Exercise details - Restate word for word the lines that run from the one containing "Viewport: 514px width, 442px height." to the last line of the data, both ends included.
★ ★ ★
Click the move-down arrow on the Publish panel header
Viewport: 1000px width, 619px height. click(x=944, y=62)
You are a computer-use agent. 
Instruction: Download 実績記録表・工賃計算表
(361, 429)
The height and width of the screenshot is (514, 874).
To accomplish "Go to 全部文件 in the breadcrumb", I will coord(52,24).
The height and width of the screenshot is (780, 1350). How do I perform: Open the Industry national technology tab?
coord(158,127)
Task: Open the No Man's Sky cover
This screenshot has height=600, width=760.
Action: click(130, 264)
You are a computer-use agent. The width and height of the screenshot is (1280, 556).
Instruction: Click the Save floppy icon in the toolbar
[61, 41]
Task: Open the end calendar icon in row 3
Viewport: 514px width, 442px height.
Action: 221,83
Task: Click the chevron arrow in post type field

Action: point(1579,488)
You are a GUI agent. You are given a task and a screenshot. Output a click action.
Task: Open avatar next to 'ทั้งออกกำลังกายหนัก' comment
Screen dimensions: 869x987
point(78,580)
★ ★ ★
Problem solution -
Viewport: 514px width, 442px height.
Action: 221,83
Task: Click the chevron arrow in post type field

Action: point(1579,488)
You are a GUI agent. You are given a task and a screenshot. Output a click action.
Task: Open avatar next to 'ทั้งออกกำลังกายหนัก' comment
Screen dimensions: 869x987
point(78,580)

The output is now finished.